→ Record list
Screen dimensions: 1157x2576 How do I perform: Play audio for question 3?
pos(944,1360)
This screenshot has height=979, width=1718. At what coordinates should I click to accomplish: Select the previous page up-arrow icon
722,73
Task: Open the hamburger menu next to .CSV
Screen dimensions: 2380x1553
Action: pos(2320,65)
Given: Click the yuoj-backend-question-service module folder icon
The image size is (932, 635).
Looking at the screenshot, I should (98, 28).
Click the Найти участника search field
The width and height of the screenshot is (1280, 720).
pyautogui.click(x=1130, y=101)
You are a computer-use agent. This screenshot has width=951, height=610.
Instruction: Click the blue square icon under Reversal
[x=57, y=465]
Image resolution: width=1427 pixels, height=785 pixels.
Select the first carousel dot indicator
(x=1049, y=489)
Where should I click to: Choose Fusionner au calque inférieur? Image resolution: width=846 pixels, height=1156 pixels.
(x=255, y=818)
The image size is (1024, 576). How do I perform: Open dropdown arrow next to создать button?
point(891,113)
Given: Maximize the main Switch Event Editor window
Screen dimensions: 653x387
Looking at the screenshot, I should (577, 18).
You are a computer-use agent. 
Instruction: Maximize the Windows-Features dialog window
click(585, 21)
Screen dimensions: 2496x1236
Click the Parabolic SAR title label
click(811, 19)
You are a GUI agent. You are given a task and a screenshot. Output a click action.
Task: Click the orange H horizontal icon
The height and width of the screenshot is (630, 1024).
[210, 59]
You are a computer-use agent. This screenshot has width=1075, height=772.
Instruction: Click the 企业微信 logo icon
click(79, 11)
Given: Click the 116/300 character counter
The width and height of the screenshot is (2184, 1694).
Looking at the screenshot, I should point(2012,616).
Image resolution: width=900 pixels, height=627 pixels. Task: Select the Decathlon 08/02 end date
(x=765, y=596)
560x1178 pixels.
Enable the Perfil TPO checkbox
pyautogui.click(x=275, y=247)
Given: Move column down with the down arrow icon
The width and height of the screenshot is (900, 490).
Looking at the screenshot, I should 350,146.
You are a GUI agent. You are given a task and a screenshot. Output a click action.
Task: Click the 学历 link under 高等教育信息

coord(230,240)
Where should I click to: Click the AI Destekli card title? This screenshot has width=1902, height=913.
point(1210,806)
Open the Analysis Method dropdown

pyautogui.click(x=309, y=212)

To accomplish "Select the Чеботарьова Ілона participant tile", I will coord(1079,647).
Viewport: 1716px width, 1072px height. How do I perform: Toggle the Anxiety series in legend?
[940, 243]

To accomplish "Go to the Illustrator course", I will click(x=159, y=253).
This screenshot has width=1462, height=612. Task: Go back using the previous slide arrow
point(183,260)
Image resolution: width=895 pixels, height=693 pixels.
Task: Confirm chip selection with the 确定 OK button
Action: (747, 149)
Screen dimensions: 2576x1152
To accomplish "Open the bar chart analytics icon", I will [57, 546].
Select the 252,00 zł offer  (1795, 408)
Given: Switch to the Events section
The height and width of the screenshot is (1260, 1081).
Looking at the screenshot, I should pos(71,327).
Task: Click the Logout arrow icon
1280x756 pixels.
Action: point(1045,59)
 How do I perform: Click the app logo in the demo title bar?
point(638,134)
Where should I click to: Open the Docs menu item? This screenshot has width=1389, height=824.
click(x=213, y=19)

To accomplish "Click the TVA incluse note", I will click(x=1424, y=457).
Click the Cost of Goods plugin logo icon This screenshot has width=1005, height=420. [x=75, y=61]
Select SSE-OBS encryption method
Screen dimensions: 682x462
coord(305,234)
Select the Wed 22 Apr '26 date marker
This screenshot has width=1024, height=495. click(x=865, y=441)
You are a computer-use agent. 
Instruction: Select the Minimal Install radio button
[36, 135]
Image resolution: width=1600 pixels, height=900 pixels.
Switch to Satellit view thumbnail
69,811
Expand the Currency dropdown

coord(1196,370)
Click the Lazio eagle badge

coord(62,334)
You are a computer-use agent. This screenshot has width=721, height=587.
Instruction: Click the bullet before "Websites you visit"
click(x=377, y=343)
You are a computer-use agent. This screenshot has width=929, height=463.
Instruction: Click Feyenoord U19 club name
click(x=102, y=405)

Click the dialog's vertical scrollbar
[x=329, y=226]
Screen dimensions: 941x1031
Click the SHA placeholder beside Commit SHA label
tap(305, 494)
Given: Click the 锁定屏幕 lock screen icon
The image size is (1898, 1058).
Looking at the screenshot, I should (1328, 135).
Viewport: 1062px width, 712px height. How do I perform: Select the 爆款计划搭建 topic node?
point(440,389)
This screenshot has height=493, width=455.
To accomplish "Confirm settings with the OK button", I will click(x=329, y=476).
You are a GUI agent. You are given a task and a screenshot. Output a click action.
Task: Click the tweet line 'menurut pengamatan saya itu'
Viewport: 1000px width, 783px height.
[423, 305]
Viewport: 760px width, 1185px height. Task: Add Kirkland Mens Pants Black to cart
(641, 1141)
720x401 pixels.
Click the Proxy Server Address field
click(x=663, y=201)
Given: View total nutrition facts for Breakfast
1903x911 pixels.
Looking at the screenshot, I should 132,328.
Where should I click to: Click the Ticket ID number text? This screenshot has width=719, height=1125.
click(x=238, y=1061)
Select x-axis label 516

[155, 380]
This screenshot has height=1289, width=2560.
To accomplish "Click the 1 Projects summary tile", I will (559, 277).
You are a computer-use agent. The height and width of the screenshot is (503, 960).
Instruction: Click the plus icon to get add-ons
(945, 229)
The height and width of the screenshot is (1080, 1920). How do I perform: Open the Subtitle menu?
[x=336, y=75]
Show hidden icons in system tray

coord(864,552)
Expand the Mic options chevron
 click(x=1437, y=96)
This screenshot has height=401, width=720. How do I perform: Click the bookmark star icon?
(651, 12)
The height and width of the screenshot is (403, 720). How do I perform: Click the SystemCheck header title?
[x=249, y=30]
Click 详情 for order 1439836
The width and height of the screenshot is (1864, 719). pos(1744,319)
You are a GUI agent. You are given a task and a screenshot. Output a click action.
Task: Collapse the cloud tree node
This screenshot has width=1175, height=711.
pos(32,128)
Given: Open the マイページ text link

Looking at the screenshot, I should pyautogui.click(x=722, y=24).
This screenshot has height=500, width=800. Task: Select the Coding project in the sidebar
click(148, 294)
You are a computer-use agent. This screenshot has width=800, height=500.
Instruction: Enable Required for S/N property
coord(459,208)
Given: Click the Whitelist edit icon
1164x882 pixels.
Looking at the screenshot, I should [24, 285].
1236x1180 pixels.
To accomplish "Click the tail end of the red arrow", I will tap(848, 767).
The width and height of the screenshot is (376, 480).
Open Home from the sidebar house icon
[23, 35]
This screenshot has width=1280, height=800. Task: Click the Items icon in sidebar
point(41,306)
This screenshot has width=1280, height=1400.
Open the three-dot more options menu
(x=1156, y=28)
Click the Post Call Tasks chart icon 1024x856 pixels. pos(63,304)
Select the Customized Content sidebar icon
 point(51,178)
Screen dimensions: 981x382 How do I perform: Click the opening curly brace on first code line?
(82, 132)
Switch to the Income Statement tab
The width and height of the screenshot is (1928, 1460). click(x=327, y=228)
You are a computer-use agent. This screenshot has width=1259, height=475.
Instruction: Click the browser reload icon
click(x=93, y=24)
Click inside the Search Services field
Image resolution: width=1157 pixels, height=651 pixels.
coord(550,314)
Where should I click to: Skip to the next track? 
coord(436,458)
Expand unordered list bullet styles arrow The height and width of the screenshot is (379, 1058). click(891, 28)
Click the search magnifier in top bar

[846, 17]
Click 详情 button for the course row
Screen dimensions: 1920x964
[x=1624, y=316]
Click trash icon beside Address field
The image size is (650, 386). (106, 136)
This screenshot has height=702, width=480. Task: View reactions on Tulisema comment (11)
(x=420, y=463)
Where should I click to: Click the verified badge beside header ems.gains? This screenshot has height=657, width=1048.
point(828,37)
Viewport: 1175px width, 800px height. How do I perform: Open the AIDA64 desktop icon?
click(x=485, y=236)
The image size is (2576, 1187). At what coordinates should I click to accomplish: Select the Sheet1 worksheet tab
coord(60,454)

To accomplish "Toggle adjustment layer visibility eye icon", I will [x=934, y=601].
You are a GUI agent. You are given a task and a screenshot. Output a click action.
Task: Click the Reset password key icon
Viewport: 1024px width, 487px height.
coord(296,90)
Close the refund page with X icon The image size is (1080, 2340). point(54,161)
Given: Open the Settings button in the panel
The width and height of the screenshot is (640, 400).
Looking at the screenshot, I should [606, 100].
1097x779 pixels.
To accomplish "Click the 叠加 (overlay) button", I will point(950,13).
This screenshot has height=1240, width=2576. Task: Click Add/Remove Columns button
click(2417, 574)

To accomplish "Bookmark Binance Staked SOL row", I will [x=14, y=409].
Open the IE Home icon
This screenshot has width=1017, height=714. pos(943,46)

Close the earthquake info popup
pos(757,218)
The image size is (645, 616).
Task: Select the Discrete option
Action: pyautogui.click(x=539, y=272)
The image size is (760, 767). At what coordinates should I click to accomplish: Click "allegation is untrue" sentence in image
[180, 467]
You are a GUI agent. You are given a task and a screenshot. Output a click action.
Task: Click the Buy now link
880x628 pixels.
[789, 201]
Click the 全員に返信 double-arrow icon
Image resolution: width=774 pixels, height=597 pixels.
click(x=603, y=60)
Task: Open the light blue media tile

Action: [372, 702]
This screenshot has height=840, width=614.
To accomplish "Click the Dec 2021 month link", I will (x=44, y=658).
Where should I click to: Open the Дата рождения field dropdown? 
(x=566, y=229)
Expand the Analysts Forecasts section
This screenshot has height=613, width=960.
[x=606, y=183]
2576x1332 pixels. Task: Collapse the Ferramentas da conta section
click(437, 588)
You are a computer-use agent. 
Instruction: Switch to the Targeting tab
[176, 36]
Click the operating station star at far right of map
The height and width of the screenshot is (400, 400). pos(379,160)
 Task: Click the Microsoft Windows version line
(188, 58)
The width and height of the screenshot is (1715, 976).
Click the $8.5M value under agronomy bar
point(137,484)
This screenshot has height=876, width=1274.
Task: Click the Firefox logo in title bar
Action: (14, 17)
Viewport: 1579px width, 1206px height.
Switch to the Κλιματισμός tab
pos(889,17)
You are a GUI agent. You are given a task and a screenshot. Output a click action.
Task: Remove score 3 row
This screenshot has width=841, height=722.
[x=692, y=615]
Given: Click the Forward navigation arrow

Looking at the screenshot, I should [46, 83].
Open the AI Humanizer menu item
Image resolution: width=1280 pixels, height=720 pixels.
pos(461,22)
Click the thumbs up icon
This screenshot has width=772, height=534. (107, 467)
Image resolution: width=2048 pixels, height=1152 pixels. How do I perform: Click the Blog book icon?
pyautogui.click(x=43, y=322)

→ Task objective
Gather every line of the material above that contains the word "with". Case counts.

→ Task result
Given: Move column down with the down arrow icon
Task: Confirm chip selection with the 确定 OK button
To accomplish "Confirm settings with the OK button", I will click(x=329, y=476).
Close the refund page with X icon The image size is (1080, 2340). point(54,161)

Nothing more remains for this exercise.